Review Nixes 'Female Viagra' Patch After Surgical Menopause

LONDON, March 6 -- Testosterone skin patches for women may have little impact on waning libido after hysterectomy, researchers said

 

Relatively low effectiveness, large placebo responses, and lack of long-term safety data led to a recommendation against transdermal testosterone for female sexual dysfunction in a review edited by Ike Iheanacho, M.B.B.S., in the March issue of Drug and Therapeutics Bulletin.

 

The testosterone patch, marketed as Intrinsa in Europe for women with hypoactive sexual desire disorder after surgically-induced menopause, was rejected by the FDA in 2004. The agency cited concerns about unknown cardiovascular and breast cancer risks with chronic use, particularly since concomitant estrogen therapy would be required.

 

Although some studies have linked postmenopausal sexual dysfunction to low circulating concentrations of testosterone, Dr.

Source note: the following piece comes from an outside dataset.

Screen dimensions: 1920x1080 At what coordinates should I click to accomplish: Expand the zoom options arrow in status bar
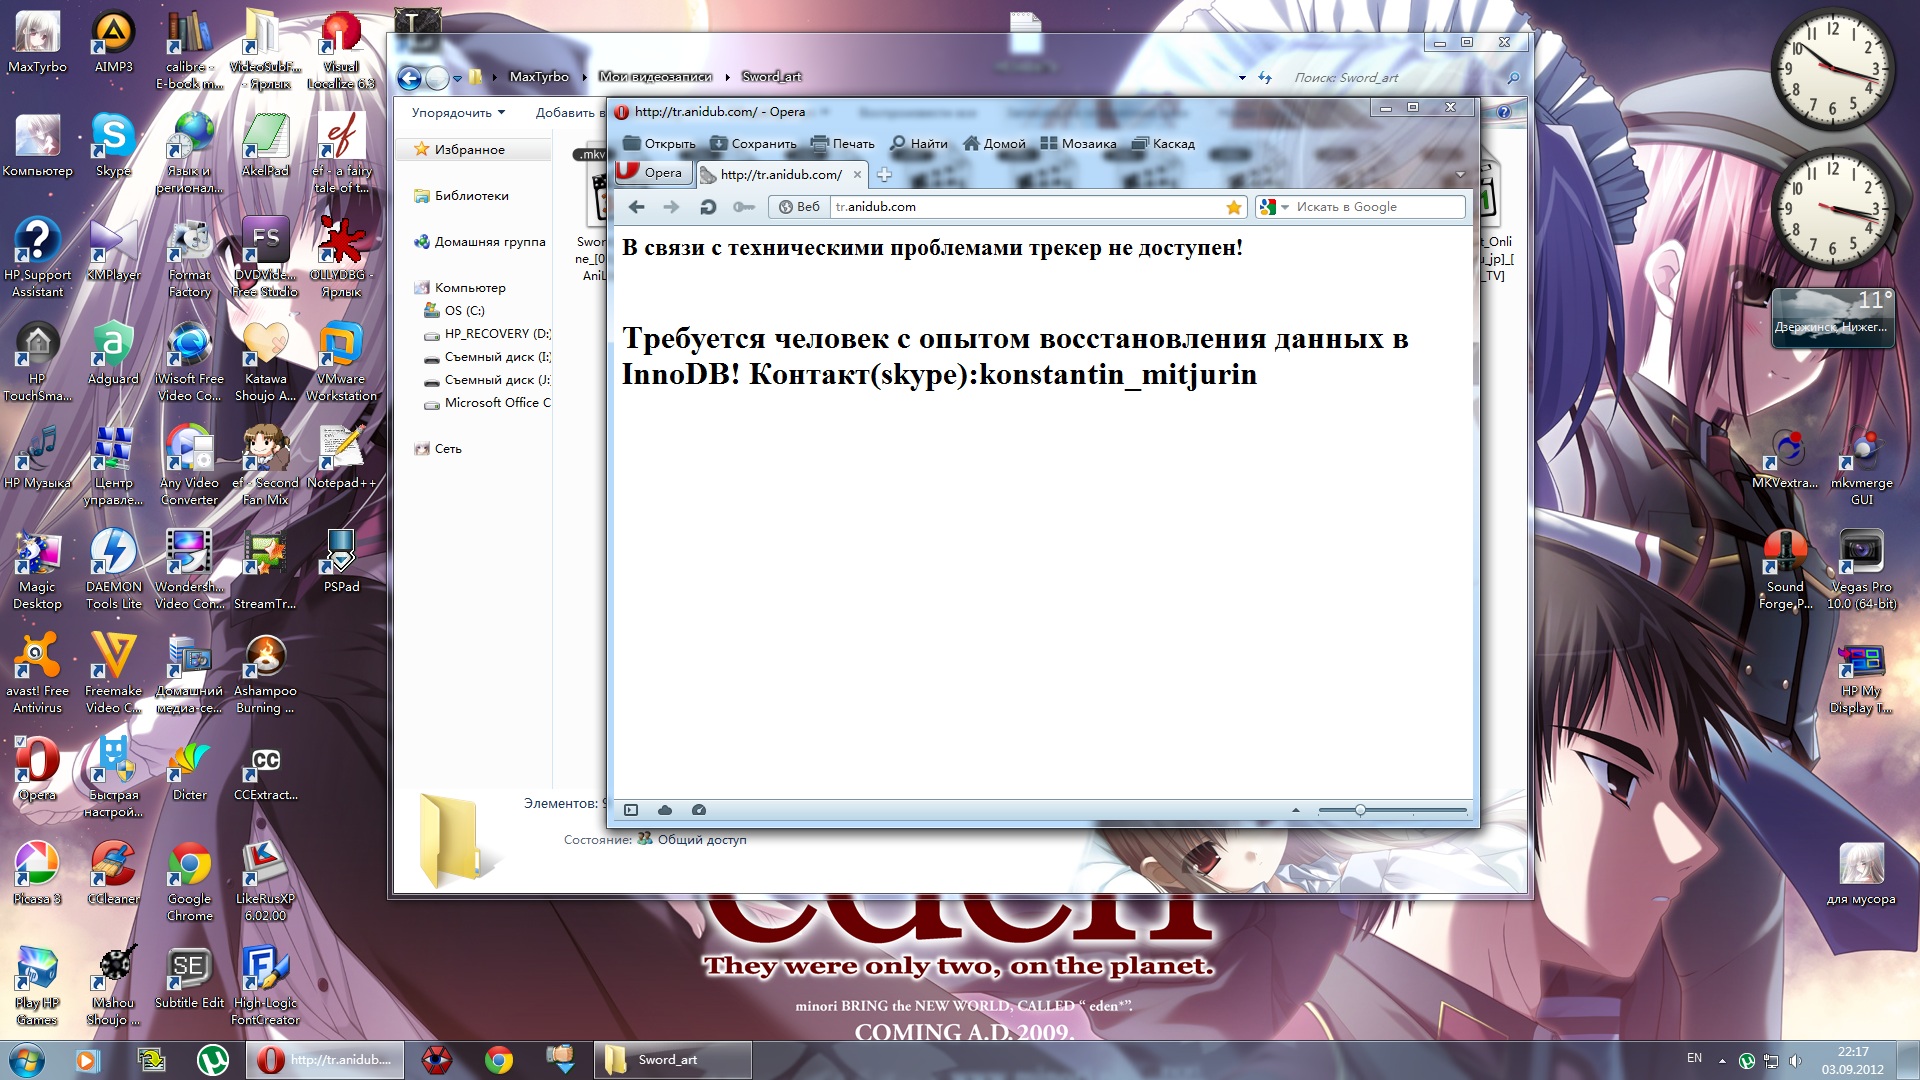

Iheanacho's group (the authors were not named) highlighted flaws in the clinical trial evidence that the patch could reverse this effect.

 

Randomized controlled trials comparing the patch to placebo have included only a "highly selected" group of women without any physical or psychological conditions that could cause low sexual desire and who were in stable, monogamous sexual relationships, they said.

 

Furthermore, some of the studies diagnosed hypoactive sexual desire disorder strictly though self-reporting or short, nonvalidated questionnaires.

 

The reviewers said large placebo responses suggested that the very act of participating in the trial or the visible presence of a patch -- whether active or placebo -- might have stimulated dialogue and sexual activity between trial participants and their partners. That "undermines the idea that these women had a chemical deficiency that needed rectifying," they noted.

 

The FDA and European drug-licensing agency have questioned whether women enrolled were truly sexually dysfunctional, given the baseline of two to three sexual events per month seen in some of the trials.

 

The agencies also expressed doubt about whether the small increases in sexual activity reported in the trials were clinically meaningful.

 

One of the two pivotal trials revealed an increase in the frequency of total satisfying sexual activity with the testosterone patch among women with hypoactive sexual desire disorder after surgically-induced menopause (increase of 2.10 episodes per four weeks from baseline of 2.82 versus increase of 0.98 from 2.94 baseline with placebo, P=0.0003).

 

The second key trial also showed a significant increase in total satisfying sexual episodes during weeks 21 to 24 with the patch compared with placebo (mean increase 1.56 versus 0.73 episodes per four weeks, P=0.001), but without reporting baseline levels.

 

Another area of concern has been adverse effects. Unwanted androgenic effects -- including acne, hirsutism, alopecia, breast pain, weight gain, insomnia, voice deepening, and migraine -- occurred in between one in 10 and one in 100 women on the transdermal testosterone patch.

 

Although typically mild, the androgenic effects reported in the two pivotal trials did not fully resolve for 27% of patients with acne, 57.5% with hirsutism, 39% with alopecia and 40% with voice deepening.

 

Because the treatment in the trials lasted no longer than 24 weeks, "long-term safety cannot be assured," the reviewers cautioned.

 

"For all these reasons, we cannot recommend Intrinsa for the use in women with sexual dysfunction," they concluded.

 

Paying attention to women's personal, relationship, partner function, medical, and contextual issues may be more fruitful than pursuit of hormonal status, they suggested.